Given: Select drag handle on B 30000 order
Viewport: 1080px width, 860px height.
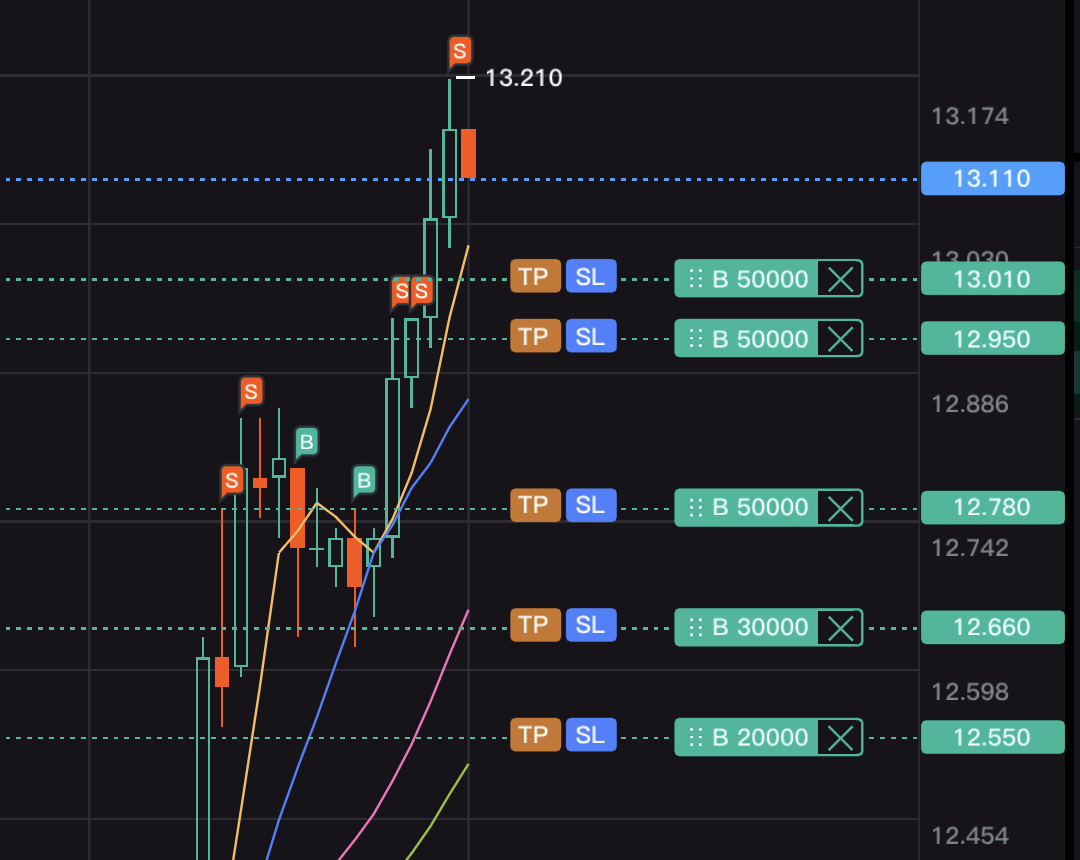Looking at the screenshot, I should pyautogui.click(x=697, y=627).
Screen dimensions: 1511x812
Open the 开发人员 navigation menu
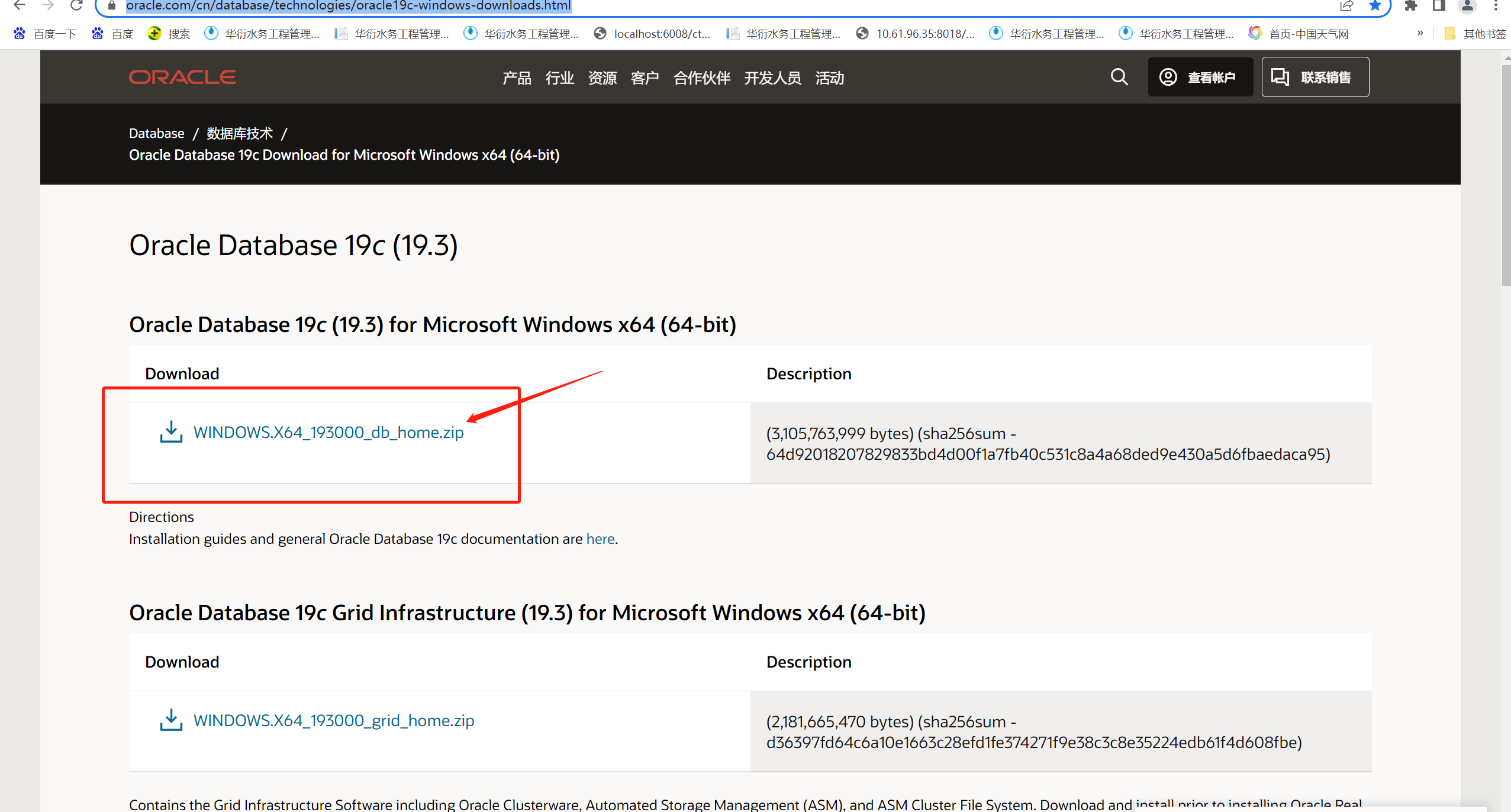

■ **YOUR TASK**: Convert the material above into a JSON list of strings, with one string per line and no blank lines. Leave the pictures out.

■ **RESPONSE TO THIS EXERCISE**:
[
  "Given: Select drag handle on B 30000 order",
  "Viewport: 1080px width, 860px height.",
  "Looking at the screenshot, I should pyautogui.click(x=697, y=627).",
  "Screen dimensions: 1511x812",
  "Open the 开发人员 navigation menu"
]